__Material provided__.
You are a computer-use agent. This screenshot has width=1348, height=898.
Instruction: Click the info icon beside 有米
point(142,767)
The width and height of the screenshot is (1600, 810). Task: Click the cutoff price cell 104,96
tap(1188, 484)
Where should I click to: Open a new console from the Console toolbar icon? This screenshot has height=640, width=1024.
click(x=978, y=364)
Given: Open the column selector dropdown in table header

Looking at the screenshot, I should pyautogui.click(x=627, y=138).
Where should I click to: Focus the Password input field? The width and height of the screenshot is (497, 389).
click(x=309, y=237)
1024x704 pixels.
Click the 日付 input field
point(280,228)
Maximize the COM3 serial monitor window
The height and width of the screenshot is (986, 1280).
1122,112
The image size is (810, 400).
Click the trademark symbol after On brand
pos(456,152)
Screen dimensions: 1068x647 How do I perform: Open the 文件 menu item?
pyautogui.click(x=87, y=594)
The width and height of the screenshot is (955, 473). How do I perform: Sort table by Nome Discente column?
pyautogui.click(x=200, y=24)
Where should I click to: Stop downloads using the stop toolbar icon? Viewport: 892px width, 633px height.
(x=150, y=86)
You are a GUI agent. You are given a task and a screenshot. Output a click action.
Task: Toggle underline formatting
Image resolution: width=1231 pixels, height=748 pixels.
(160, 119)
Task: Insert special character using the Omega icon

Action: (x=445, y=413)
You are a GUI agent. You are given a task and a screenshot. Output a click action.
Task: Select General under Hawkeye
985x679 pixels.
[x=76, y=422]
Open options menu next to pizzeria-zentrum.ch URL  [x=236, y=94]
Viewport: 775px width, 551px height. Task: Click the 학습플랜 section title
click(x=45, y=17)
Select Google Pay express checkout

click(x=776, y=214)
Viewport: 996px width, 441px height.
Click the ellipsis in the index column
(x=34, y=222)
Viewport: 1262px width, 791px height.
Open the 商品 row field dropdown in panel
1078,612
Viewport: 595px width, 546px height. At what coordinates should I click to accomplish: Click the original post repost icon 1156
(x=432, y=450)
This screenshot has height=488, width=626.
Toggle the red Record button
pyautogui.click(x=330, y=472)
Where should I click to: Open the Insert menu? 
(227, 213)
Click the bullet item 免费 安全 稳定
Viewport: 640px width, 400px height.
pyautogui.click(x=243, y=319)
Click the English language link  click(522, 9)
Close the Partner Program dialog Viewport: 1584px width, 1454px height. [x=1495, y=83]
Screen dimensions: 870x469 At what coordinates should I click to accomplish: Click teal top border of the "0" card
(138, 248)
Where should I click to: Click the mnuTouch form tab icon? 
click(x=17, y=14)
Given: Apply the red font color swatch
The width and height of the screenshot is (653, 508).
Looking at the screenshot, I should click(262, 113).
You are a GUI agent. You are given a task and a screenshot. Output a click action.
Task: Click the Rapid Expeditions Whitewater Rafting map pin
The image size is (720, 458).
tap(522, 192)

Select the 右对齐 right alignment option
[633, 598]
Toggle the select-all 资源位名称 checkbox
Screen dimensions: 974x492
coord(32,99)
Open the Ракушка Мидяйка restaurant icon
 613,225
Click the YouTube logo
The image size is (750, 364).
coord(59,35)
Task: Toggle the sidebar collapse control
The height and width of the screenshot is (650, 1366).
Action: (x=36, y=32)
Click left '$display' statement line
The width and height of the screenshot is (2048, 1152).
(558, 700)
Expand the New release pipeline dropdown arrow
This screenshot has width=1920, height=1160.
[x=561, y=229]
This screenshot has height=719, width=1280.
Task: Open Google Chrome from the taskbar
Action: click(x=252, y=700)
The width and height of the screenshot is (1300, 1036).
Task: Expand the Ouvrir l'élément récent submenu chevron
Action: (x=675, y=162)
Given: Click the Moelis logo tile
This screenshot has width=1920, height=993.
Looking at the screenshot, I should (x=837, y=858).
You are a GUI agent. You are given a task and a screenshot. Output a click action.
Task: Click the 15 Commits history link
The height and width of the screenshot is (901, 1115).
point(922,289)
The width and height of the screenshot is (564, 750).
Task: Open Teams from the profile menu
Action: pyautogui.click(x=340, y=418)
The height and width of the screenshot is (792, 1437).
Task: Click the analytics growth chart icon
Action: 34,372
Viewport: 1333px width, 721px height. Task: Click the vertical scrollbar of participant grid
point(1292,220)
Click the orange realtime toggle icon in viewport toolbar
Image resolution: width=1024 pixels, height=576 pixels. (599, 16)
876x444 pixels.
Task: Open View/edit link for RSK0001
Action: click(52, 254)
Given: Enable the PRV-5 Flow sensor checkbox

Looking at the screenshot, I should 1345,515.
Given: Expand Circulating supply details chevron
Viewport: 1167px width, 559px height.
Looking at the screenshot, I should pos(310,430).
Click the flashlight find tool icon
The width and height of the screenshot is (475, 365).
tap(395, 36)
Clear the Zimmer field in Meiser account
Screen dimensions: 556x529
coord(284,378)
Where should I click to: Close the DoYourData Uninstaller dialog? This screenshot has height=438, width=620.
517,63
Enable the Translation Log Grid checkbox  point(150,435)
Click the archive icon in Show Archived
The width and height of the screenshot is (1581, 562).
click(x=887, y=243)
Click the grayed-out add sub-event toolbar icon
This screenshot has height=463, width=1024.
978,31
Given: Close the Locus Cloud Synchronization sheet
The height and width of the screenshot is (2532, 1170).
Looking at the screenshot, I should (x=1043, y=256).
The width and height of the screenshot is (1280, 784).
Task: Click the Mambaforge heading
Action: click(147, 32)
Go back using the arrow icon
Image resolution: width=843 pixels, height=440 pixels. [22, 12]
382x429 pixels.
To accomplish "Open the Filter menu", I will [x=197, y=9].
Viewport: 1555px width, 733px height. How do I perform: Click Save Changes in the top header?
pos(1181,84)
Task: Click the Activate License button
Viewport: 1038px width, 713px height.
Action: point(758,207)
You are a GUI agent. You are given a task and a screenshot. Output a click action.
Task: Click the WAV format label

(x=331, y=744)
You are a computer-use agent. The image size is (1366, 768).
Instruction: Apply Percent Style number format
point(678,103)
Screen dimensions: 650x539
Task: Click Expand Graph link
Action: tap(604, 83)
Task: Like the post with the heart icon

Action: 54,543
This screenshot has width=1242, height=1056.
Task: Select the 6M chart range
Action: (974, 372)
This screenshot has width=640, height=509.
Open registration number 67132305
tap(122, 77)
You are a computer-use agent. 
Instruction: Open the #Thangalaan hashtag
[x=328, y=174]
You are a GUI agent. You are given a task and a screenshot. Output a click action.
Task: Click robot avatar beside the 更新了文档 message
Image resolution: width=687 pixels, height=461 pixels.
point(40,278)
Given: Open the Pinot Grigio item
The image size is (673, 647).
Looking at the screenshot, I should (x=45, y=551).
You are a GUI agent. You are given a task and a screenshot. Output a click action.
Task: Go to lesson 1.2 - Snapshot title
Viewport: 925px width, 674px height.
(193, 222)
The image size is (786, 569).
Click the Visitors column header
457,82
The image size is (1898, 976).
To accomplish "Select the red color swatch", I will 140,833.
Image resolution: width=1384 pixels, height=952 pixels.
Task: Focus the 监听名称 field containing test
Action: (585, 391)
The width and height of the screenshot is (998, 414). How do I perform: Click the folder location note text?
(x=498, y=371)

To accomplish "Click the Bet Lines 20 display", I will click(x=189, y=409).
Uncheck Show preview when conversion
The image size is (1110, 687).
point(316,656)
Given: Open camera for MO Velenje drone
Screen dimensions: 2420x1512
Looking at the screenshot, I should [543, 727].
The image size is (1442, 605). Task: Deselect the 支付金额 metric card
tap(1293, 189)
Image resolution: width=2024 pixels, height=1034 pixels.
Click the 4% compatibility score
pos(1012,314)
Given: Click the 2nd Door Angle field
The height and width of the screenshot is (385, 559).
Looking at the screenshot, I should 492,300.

__Work required__.
Beginning with the line that has "This screenshot has height=488, width=626." and ending with the line that has "Close the Partner", set down the lines above exactly and include no others.

__Response to the exercise__.
This screenshot has height=488, width=626.
Toggle the red Record button
pyautogui.click(x=330, y=472)
Where should I click to: Open the Insert menu? 
(227, 213)
Click the bullet item 免费 安全 稳定
Viewport: 640px width, 400px height.
pyautogui.click(x=243, y=319)
Click the English language link  click(522, 9)
Close the Partner Program dialog Viewport: 1584px width, 1454px height. [x=1495, y=83]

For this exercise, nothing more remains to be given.